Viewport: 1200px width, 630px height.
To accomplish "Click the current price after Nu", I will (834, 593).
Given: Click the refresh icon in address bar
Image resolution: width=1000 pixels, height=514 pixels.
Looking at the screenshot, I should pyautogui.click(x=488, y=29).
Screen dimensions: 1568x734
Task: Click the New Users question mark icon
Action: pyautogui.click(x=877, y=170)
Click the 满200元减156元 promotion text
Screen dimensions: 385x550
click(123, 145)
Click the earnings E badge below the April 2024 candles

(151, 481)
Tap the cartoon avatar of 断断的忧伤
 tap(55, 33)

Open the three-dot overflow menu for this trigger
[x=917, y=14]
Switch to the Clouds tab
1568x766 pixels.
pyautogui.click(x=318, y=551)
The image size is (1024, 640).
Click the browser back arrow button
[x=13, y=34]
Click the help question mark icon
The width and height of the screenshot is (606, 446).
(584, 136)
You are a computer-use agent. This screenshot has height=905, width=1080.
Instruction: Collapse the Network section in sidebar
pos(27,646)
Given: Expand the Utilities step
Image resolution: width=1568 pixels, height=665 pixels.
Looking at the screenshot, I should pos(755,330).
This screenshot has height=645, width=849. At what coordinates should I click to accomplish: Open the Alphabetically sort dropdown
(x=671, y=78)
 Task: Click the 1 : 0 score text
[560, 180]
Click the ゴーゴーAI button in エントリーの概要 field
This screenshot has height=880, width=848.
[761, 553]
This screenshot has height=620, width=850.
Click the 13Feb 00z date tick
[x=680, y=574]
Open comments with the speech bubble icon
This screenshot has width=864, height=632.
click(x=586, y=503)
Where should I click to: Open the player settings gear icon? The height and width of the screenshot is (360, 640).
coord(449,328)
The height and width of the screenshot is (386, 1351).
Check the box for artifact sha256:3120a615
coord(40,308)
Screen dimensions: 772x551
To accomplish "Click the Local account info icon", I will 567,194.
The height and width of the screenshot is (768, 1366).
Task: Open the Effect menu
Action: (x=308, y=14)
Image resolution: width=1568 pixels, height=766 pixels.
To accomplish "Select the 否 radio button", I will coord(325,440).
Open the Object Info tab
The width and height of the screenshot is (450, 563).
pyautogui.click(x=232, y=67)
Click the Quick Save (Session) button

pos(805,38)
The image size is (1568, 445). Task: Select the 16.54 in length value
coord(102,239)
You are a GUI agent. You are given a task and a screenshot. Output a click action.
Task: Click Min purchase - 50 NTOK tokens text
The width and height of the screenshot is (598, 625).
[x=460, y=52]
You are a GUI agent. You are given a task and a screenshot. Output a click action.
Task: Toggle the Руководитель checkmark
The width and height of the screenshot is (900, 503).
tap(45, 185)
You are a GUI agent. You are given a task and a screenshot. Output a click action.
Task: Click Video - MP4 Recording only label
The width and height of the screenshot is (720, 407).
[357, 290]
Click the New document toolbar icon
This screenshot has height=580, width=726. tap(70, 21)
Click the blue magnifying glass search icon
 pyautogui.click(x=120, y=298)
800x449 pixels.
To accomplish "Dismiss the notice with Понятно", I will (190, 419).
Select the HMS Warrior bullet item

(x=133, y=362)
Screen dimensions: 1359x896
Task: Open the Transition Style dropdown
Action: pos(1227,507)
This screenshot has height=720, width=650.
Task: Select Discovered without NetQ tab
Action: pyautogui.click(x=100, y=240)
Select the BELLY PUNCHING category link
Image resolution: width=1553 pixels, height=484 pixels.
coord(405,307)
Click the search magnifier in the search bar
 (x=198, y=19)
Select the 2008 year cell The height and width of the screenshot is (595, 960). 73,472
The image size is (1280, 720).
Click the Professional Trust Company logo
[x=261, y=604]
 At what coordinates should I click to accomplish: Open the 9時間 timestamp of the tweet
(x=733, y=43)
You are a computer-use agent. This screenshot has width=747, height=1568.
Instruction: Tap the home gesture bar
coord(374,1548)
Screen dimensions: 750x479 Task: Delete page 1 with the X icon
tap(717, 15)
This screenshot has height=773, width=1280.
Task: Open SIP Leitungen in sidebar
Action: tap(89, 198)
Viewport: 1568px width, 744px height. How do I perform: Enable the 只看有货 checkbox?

### Task statement
Restate the material exactly, from its opening line to its closing one.

### Result for this task
Viewport: 1200px width, 630px height.
To accomplish "Click the current price after Nu", I will (834, 593).
Given: Click the refresh icon in address bar
Image resolution: width=1000 pixels, height=514 pixels.
Looking at the screenshot, I should pyautogui.click(x=488, y=29).
Screen dimensions: 1568x734
Task: Click the New Users question mark icon
Action: pyautogui.click(x=877, y=170)
Click the 满200元减156元 promotion text
Screen dimensions: 385x550
click(123, 145)
Click the earnings E badge below the April 2024 candles

(151, 481)
Tap the cartoon avatar of 断断的忧伤
 tap(55, 33)

Open the three-dot overflow menu for this trigger
[x=917, y=14]
Switch to the Clouds tab
1568x766 pixels.
pyautogui.click(x=318, y=551)
The image size is (1024, 640).
Click the browser back arrow button
[x=13, y=34]
Click the help question mark icon
The width and height of the screenshot is (606, 446).
(584, 136)
You are a computer-use agent. This screenshot has height=905, width=1080.
Instruction: Collapse the Network section in sidebar
pos(27,646)
Given: Expand the Utilities step
Image resolution: width=1568 pixels, height=665 pixels.
Looking at the screenshot, I should pos(755,330).
This screenshot has height=645, width=849. At what coordinates should I click to accomplish: Open the Alphabetically sort dropdown
(x=671, y=78)
 Task: Click the 1 : 0 score text
[560, 180]
Click the ゴーゴーAI button in エントリーの概要 field
This screenshot has height=880, width=848.
[761, 553]
This screenshot has height=620, width=850.
Click the 13Feb 00z date tick
[x=680, y=574]
Open comments with the speech bubble icon
This screenshot has width=864, height=632.
click(x=586, y=503)
Where should I click to: Open the player settings gear icon? The height and width of the screenshot is (360, 640).
coord(449,328)
The height and width of the screenshot is (386, 1351).
Check the box for artifact sha256:3120a615
coord(40,308)
Screen dimensions: 772x551
To accomplish "Click the Local account info icon", I will 567,194.
The height and width of the screenshot is (768, 1366).
Task: Open the Effect menu
Action: (x=308, y=14)
Image resolution: width=1568 pixels, height=766 pixels.
To accomplish "Select the 否 radio button", I will coord(325,440).
Open the Object Info tab
The width and height of the screenshot is (450, 563).
pyautogui.click(x=232, y=67)
Click the Quick Save (Session) button

pos(805,38)
The image size is (1568, 445). Task: Select the 16.54 in length value
coord(102,239)
You are a GUI agent. You are given a task and a screenshot. Output a click action.
Task: Click Min purchase - 50 NTOK tokens text
The width and height of the screenshot is (598, 625).
[x=460, y=52]
You are a GUI agent. You are given a task and a screenshot. Output a click action.
Task: Toggle the Руководитель checkmark
The width and height of the screenshot is (900, 503).
tap(45, 185)
You are a GUI agent. You are given a task and a screenshot. Output a click action.
Task: Click Video - MP4 Recording only label
The width and height of the screenshot is (720, 407).
[357, 290]
Click the New document toolbar icon
This screenshot has height=580, width=726. tap(70, 21)
Click the blue magnifying glass search icon
 pyautogui.click(x=120, y=298)
800x449 pixels.
To accomplish "Dismiss the notice with Понятно", I will (190, 419).
Select the HMS Warrior bullet item

(x=133, y=362)
Screen dimensions: 1359x896
Task: Open the Transition Style dropdown
Action: pos(1227,507)
This screenshot has height=720, width=650.
Task: Select Discovered without NetQ tab
Action: pyautogui.click(x=100, y=240)
Select the BELLY PUNCHING category link
Image resolution: width=1553 pixels, height=484 pixels.
coord(405,307)
Click the search magnifier in the search bar
 (x=198, y=19)
Select the 2008 year cell The height and width of the screenshot is (595, 960). 73,472
The image size is (1280, 720).
Click the Professional Trust Company logo
[x=261, y=604]
 At what coordinates should I click to accomplish: Open the 9時間 timestamp of the tweet
(x=733, y=43)
You are a computer-use agent. This screenshot has width=747, height=1568.
Instruction: Tap the home gesture bar
coord(374,1548)
Screen dimensions: 750x479 Task: Delete page 1 with the X icon
tap(717, 15)
This screenshot has height=773, width=1280.
Task: Open SIP Leitungen in sidebar
Action: tap(89, 198)
Viewport: 1568px width, 744px height. How do I perform: Enable the 只看有货 checkbox?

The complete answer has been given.